• [THE REQUEST]: Filter the items below, keeping only the lines that contain the string "agent". Treat uppercase and lowercase letters as different.

═══ RECORDS TO USE ═══

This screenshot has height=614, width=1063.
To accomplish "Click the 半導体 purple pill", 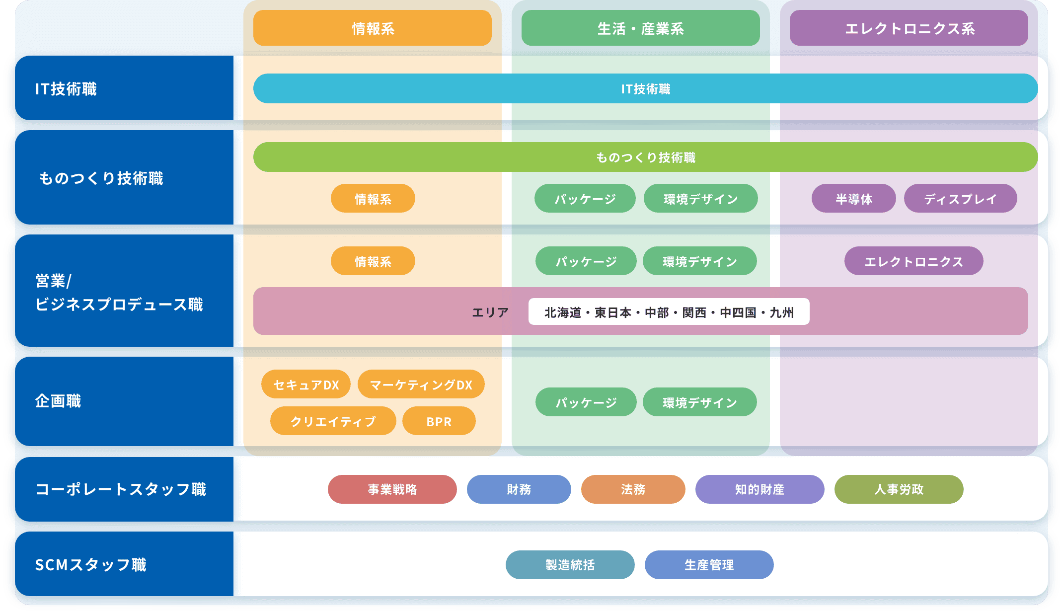I will click(x=853, y=199).
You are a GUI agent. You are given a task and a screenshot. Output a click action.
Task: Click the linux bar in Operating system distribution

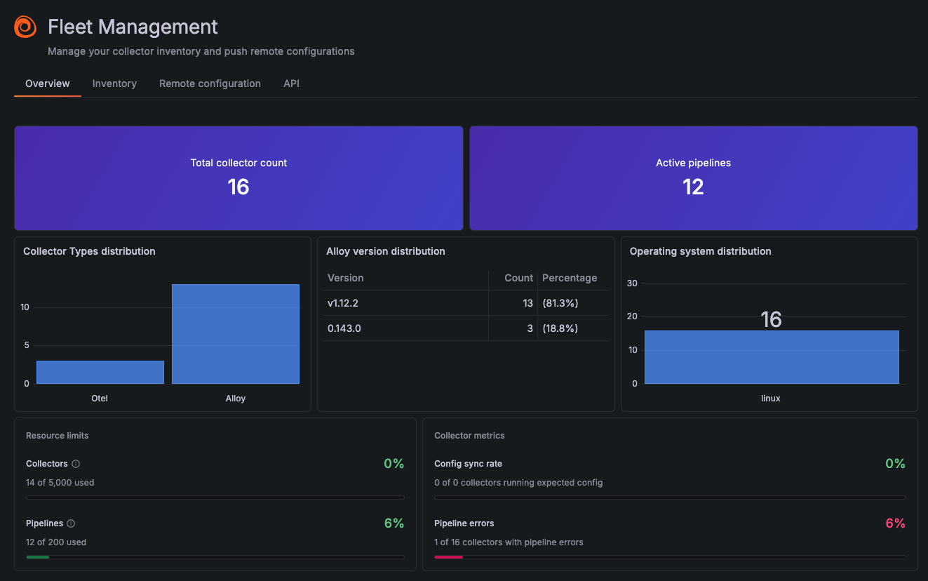pos(770,357)
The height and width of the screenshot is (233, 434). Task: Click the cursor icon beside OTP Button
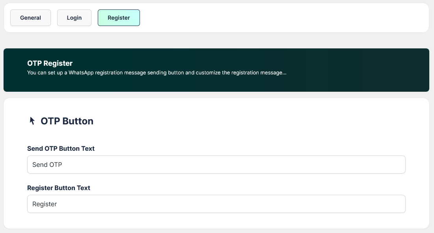click(32, 121)
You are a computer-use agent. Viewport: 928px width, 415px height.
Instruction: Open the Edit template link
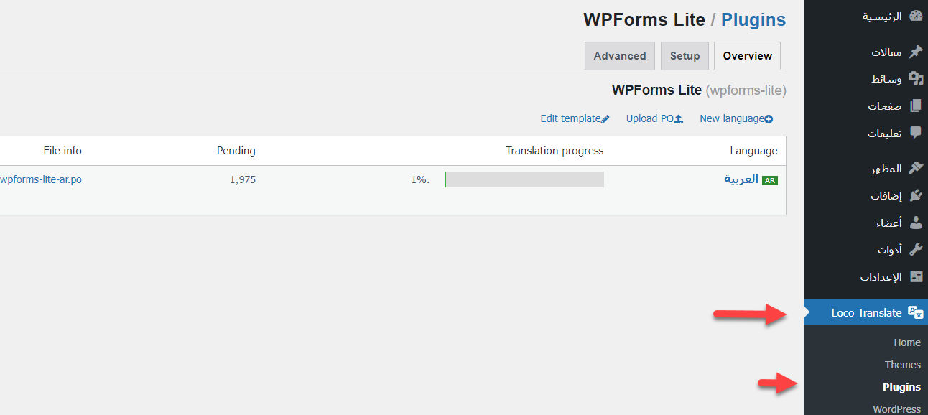[575, 118]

═══

• [ANSWER TO THIS PROBLEM]:
You are a GUI agent. You are given a task and a screenshot. Output a click action.
You are a computer-use agent. Viewport: 928px width, 415px height.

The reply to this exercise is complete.